## THE PROBLEM
Return only what lies between the first line of the entries and the line containing "菲华吧论坛 (1055, 1236)", both lines included.

## RECORDED INFORMATION
+ + + +

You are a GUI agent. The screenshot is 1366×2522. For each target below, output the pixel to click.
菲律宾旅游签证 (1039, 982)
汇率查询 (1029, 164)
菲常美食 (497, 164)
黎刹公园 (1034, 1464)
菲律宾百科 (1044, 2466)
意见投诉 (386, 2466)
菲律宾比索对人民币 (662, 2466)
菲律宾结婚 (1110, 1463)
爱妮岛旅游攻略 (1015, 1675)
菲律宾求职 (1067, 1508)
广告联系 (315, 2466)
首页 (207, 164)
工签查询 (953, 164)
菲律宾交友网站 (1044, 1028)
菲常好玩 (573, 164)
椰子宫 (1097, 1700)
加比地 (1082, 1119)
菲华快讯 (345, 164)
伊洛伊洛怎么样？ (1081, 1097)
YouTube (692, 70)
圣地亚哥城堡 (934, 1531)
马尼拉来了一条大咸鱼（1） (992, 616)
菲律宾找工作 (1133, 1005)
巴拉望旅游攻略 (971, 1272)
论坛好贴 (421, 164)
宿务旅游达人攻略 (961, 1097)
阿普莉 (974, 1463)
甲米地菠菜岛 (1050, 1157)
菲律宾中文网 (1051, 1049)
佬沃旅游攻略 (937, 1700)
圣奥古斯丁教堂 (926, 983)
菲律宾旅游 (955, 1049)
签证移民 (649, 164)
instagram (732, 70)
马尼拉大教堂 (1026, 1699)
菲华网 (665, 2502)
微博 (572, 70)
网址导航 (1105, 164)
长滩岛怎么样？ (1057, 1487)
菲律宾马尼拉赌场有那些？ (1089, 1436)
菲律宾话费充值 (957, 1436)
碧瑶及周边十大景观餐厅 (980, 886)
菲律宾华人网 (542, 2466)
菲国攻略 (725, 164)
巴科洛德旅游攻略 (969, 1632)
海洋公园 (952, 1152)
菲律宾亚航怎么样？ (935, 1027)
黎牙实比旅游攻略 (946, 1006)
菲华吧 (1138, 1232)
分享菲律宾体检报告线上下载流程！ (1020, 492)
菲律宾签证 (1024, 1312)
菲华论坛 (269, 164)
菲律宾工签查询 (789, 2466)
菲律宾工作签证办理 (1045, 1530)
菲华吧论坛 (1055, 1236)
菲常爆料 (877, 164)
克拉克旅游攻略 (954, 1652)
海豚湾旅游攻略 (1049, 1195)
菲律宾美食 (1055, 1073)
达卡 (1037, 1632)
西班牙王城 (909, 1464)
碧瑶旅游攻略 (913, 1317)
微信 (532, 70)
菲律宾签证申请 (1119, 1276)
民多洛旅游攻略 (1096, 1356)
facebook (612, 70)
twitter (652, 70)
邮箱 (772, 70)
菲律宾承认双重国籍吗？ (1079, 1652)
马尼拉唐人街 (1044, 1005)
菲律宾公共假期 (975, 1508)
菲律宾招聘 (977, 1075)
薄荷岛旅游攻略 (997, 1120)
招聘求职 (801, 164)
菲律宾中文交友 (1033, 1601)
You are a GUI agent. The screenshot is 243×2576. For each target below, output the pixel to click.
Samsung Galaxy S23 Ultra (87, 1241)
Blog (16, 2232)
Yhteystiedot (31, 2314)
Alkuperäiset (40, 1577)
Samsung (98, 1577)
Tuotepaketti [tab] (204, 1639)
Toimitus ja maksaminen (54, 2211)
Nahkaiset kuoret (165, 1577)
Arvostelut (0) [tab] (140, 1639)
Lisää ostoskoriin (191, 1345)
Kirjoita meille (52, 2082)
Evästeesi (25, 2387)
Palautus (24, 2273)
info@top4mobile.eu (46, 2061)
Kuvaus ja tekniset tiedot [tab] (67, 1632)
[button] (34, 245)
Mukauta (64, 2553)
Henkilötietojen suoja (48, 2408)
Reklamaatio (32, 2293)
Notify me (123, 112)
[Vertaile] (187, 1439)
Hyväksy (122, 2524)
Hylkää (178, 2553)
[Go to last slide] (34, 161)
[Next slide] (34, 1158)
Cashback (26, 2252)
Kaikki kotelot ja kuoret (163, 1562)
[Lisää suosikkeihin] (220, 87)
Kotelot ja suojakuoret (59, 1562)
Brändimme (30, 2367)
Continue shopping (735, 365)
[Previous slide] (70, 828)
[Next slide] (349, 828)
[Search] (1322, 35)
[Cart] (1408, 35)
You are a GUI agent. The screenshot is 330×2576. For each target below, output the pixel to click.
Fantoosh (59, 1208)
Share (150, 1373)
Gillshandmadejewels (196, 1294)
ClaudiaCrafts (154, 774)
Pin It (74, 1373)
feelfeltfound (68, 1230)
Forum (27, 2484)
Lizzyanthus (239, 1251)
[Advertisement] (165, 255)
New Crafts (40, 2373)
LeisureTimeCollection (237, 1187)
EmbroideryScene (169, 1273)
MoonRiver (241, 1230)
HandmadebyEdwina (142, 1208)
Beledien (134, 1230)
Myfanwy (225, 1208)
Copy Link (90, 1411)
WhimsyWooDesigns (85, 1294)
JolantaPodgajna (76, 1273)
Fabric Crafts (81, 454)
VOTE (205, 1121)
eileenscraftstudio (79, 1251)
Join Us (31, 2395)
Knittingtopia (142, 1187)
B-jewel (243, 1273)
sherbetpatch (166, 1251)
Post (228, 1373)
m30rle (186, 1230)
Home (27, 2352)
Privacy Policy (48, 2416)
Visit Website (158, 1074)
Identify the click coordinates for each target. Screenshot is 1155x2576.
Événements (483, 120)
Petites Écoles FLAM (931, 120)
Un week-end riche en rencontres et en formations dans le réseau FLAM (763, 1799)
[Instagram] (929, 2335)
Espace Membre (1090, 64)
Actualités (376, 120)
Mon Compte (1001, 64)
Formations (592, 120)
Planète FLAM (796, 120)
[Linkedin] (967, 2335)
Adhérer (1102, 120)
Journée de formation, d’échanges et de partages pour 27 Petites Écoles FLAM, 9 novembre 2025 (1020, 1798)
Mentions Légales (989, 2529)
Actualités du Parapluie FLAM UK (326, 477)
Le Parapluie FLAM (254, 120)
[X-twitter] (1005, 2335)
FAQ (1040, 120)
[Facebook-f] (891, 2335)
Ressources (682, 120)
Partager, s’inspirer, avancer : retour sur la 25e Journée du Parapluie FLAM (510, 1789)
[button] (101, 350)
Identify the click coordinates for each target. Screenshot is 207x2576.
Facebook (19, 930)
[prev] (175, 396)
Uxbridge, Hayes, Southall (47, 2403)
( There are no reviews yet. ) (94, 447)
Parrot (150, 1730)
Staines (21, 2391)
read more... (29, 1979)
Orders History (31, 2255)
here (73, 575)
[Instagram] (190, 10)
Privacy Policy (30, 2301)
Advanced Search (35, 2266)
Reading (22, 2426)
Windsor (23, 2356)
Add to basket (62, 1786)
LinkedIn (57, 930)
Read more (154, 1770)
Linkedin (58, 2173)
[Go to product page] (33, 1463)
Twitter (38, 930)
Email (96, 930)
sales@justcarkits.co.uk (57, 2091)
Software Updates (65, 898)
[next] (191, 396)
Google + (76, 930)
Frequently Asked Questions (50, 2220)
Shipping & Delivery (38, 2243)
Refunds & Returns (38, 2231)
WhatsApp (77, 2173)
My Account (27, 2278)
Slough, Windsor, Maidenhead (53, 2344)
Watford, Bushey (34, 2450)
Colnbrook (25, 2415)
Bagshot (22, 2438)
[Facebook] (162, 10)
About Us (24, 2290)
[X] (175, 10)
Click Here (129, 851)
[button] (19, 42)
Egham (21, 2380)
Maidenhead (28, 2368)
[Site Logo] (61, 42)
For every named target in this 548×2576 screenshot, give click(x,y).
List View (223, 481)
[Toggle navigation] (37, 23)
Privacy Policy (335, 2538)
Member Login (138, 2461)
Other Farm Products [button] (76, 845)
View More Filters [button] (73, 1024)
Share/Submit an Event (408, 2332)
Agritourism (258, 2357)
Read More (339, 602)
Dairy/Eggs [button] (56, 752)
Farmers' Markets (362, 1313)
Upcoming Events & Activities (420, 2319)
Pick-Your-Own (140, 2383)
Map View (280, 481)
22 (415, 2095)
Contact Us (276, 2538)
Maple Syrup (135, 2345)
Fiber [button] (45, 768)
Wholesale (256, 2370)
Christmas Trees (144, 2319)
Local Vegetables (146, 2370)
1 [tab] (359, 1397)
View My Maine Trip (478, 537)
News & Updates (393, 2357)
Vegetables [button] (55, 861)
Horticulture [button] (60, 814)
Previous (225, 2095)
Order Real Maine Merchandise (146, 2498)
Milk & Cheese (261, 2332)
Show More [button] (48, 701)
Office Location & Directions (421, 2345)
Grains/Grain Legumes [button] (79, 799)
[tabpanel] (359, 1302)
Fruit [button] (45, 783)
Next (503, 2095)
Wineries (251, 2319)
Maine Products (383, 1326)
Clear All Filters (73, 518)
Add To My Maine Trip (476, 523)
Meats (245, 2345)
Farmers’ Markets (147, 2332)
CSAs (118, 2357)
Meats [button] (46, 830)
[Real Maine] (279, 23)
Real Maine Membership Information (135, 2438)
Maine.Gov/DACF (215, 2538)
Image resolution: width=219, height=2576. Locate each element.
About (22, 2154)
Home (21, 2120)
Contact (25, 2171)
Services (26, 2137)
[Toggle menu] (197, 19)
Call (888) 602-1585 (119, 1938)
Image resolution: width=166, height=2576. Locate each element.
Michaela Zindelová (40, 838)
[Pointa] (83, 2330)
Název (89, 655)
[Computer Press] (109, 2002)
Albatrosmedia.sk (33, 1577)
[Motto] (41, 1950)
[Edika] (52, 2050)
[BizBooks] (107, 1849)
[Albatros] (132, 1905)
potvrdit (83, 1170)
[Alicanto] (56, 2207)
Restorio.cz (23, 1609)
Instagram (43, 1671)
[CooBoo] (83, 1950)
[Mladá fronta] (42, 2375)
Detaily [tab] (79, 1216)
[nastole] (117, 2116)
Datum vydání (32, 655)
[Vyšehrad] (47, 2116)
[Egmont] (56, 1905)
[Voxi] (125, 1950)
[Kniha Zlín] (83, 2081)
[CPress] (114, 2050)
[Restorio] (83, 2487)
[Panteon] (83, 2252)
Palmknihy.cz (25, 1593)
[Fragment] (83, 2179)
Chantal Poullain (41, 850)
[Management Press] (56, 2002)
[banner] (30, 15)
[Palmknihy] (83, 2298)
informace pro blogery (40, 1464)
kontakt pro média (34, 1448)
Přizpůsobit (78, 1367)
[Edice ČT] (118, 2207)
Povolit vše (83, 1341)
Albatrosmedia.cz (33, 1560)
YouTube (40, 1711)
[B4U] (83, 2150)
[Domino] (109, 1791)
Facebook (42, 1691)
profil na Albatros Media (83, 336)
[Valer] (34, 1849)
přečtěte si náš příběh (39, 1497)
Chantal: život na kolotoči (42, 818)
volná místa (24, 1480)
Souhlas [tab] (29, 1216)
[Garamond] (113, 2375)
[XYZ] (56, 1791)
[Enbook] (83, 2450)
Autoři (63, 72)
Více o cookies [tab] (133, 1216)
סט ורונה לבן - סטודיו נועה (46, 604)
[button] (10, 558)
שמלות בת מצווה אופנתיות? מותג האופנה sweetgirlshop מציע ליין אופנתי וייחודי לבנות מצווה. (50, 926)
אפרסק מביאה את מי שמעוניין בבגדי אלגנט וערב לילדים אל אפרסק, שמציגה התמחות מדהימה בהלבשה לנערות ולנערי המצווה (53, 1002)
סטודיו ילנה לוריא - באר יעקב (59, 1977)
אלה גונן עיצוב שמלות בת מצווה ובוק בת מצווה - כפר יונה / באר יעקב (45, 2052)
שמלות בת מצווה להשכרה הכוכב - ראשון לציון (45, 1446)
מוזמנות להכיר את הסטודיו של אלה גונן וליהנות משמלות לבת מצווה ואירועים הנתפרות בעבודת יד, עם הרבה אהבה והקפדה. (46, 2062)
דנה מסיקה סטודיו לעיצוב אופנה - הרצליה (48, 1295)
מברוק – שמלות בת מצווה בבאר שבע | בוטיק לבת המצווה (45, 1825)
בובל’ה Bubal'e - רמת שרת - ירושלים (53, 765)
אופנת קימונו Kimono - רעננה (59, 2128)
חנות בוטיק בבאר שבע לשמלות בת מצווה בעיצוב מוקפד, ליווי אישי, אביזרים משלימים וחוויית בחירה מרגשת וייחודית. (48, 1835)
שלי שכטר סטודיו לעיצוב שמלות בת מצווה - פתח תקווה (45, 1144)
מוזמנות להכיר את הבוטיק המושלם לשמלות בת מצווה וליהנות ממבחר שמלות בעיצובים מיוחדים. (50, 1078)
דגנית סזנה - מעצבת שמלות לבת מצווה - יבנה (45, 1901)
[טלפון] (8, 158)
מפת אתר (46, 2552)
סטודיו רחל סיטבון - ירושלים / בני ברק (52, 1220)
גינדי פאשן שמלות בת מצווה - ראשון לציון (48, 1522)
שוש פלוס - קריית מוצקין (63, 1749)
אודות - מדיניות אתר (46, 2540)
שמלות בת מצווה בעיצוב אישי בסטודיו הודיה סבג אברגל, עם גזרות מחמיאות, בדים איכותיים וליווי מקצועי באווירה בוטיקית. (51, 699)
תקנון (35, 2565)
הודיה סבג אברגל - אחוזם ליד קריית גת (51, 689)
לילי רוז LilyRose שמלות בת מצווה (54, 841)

+ + + +

## YOUR RESPONSE
You are a GUI agent. The screenshot is 1366×2522. For each target below, output the pixel to click.
菲律宾旅游签证 (1039, 982)
汇率查询 (1029, 164)
菲常美食 (497, 164)
黎刹公园 (1034, 1464)
菲律宾百科 (1044, 2466)
意见投诉 (386, 2466)
菲律宾比索对人民币 (662, 2466)
菲律宾结婚 (1110, 1463)
爱妮岛旅游攻略 (1015, 1675)
菲律宾求职 (1067, 1508)
广告联系 (315, 2466)
首页 (207, 164)
工签查询 (953, 164)
菲律宾交友网站 (1044, 1028)
菲常好玩 (573, 164)
椰子宫 (1097, 1700)
加比地 (1082, 1119)
菲华快讯 (345, 164)
伊洛伊洛怎么样？ (1081, 1097)
YouTube (692, 70)
圣地亚哥城堡 (934, 1531)
马尼拉来了一条大咸鱼（1） (992, 616)
菲律宾找工作 (1133, 1005)
巴拉望旅游攻略 (971, 1272)
论坛好贴 (421, 164)
宿务旅游达人攻略 (961, 1097)
阿普莉 (974, 1463)
甲米地菠菜岛 (1050, 1157)
菲律宾中文网 (1051, 1049)
佬沃旅游攻略 (937, 1700)
圣奥古斯丁教堂 (926, 983)
菲律宾旅游 (955, 1049)
签证移民 (649, 164)
instagram (732, 70)
马尼拉大教堂 (1026, 1699)
菲华网 (665, 2502)
微博 (572, 70)
网址导航 (1105, 164)
长滩岛怎么样？ (1057, 1487)
菲律宾马尼拉赌场有那些？ (1089, 1436)
菲律宾话费充值 (957, 1436)
碧瑶及周边十大景观餐厅 (980, 886)
菲律宾华人网 (542, 2466)
菲国攻略 (725, 164)
巴科洛德旅游攻略 (969, 1632)
海洋公园 (952, 1152)
菲律宾亚航怎么样？ (935, 1027)
黎牙实比旅游攻略 (946, 1006)
菲华吧 (1138, 1232)
分享菲律宾体检报告线上下载流程！ (1020, 492)
菲律宾签证 (1024, 1312)
菲华论坛 (269, 164)
菲律宾工签查询 (789, 2466)
菲律宾工作签证办理 (1045, 1530)
菲华吧论坛 (1055, 1236)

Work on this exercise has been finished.